Welcome...Welcome...Welcome.
Glad you found us. thumbright
Congrats on the new Outback. You're going to LOVE it.


----------



## GodFather2u (Nov 18, 2013)

Welcome!! Pics Pics!!


----------



## Todd&Regan (Jul 1, 2010)

Welcome and congrats on the new Outback!! Kinda wish GM still made 2500 Suburbans.

Todd


----------



## BigD_83 (May 3, 2018)

Thanks everyone! Yeah I still wish they did too, but with a diesel. Otherwise, I love the burban and plan to keep using it for a while. I will have to get some pics uploaded then. One week to go before the TTs first voyage!


----------



## BigD_83 (May 3, 2018)

I attached a few pics. I dont have any inside layout pics just yet.


----------



## Todd&Regan (Jul 1, 2010)

Lookin' good! We've got 4 weeks to go until our first voyage for the year.

Todd


----------



## BigD_83 (May 3, 2018)

Thanks, Todd! That's exciting. Staying local? We are starting to look at places to go in the summer and we are planning a trip to Disney (for our daughter) next spring with the TT.

Andy


----------



## Todd&Regan (Jul 1, 2010)

BigD_83 said:


> Thanks, Todd! That's exciting. Staying local? We are starting to look at places to go in the summer and we are planning a trip to Disney (for our daughter) next spring with the TT.
> 
> Andy


We're heading up to Mackinaw City, MI next month. We don't camp local much anymore, we like to find destinations out of state. We're also planning a trip to Florida for spring break next year (on the gulf side). That'll be 1200 miles each way...the most I've towed in one trip. Travel safe!

Todd


----------



## Pbtman (Dec 16, 2017)

Welcome to the site.

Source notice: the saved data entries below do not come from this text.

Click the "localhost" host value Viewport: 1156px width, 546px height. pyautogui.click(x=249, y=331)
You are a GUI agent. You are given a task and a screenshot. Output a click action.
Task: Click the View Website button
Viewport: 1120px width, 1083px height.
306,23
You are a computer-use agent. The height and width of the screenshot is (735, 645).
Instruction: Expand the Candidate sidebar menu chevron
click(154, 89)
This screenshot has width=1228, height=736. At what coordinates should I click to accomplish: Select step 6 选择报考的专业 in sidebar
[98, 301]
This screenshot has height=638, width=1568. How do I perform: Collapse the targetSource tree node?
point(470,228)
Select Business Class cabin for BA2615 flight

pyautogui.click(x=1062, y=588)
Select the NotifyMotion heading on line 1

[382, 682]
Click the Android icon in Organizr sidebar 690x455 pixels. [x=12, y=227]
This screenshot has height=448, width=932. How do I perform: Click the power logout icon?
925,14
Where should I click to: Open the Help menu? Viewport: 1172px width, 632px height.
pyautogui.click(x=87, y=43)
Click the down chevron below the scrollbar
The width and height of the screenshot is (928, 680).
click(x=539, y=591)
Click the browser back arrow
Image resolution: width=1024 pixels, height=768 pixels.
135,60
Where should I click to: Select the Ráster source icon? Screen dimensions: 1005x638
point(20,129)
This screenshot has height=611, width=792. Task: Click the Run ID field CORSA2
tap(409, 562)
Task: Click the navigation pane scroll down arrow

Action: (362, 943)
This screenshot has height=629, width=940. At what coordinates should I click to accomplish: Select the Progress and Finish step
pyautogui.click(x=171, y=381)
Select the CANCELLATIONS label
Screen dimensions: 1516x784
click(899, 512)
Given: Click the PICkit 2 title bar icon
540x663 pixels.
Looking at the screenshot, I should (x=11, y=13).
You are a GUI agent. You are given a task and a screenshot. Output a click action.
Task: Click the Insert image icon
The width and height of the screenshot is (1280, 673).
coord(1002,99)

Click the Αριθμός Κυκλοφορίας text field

You’re in for some wonderful memories, for sure.


----------



## H2oSprayer (Aug 5, 2006)

Todd&Regan said:


> We're heading up to Mackinaw City, MI next month.
> 
> Todd


Welcome to the group, Andy. You are going to make lifelong memories in your beautiful looking 290UBH!

Todd...when are you heading up to Mackinaw? We are heading up to Silver Lake then end of June for a week then up into the U.P. in the area of Marquette for another week.


----------